Professor Chingwen Hsueh (Associate Professor at National Chengchi University College of Commerce) spoke on “How Far Can the WTO Go in the Path of Economic Empowerment of Women after the COVID-19: Possibilities and Challenges”. She analyzed the potential and the limits that the WTO may have in facilitating women’s economic empowerment through trade. She suggests that WTO Members should build up stronger linkage between the social supports for women and trade agreements, inter alia through investment facilitation agreement, labor chapter, or GSP conditioned on gender equalities. Members can also foster digital inclusion through opening the markets for telecommunication infrastructures, trade aid in STEM educations for females and capacity building. She is of the view that it is desirable to conduct the “gender impact assessments” on gender neutral provisions/trade negotiations. Last but not the least, the discussion on the MSMEs should focus on the improvement of the access to the financial resources.

Dr. Huai-Shing YEN (Deputy Executive Director of the WTO & RTA Center at Chung-hua Institution for Economic Research) spoke on “Addressing Public Health Vulnerability Through Trade Policy: Some Reflections on the Contingent Relaxation Measures on Healthcare Related Products”. She points out that some measures adopted during the pandemic has exposed Members to the vulnerability issue associated with healthcare-related products. Her suggestions to address public health vulnerability include: (a) to build a global data-based system on essential medical products to identify real-time bottlenecks in the supply chain, (b) to limit NTM with a trade-restricting effect, to encourage temporary trade-facilitating NTM into permanent and to encourage regulatory harmonization of essential medical products, and (c) to consider upstream agreements in the strategic goods with countries and companies.

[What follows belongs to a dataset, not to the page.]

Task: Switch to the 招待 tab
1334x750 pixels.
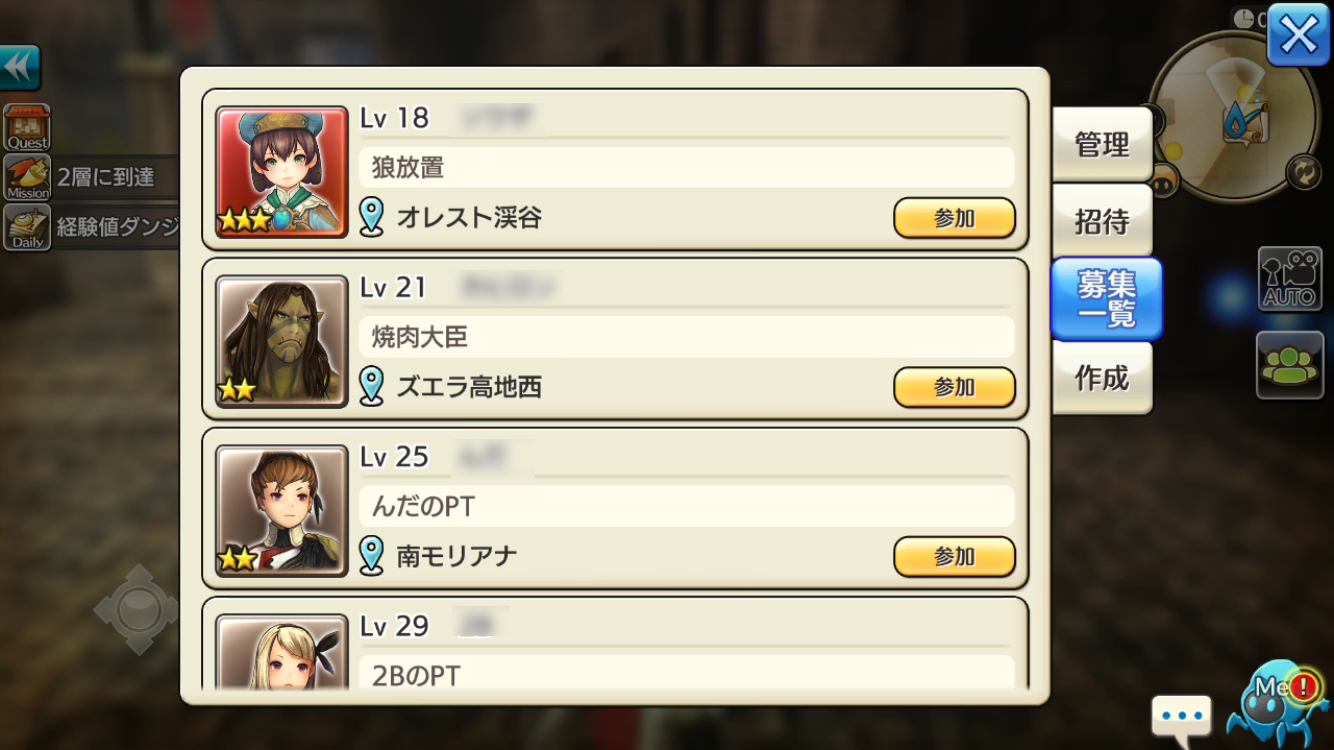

Professor Tsai-fang Chen (Associate Professor of National Yang Ming Chiao Tung University School of Law) spoke on Developing Multilateral Trade Rules to Enhance the Use and Supply of COVID-19 Related Technology and Products in the Fight Against the Pandemic in Special Consideration of Vulnerable Groups and Members”. His main argument is that the WTO should step up and do more by establishing a new agreement that focuses on COVID-19 related products and technology with a view to supporting vulnerable Members and groups. The objectives of the suggested new agreement are to ramp up the production of the COVID-19 related products in lower-income countries through support and capacity building, to ensure the smooth trade flow of the products, and to support the infrastructure building in the lower-income countries in the fight against this and future pandemic.

It is hoped that the discussions will not merely enrich the literature on the topic, but even help the current deliberation on WTO’s response to the COVID-19 Pandemic.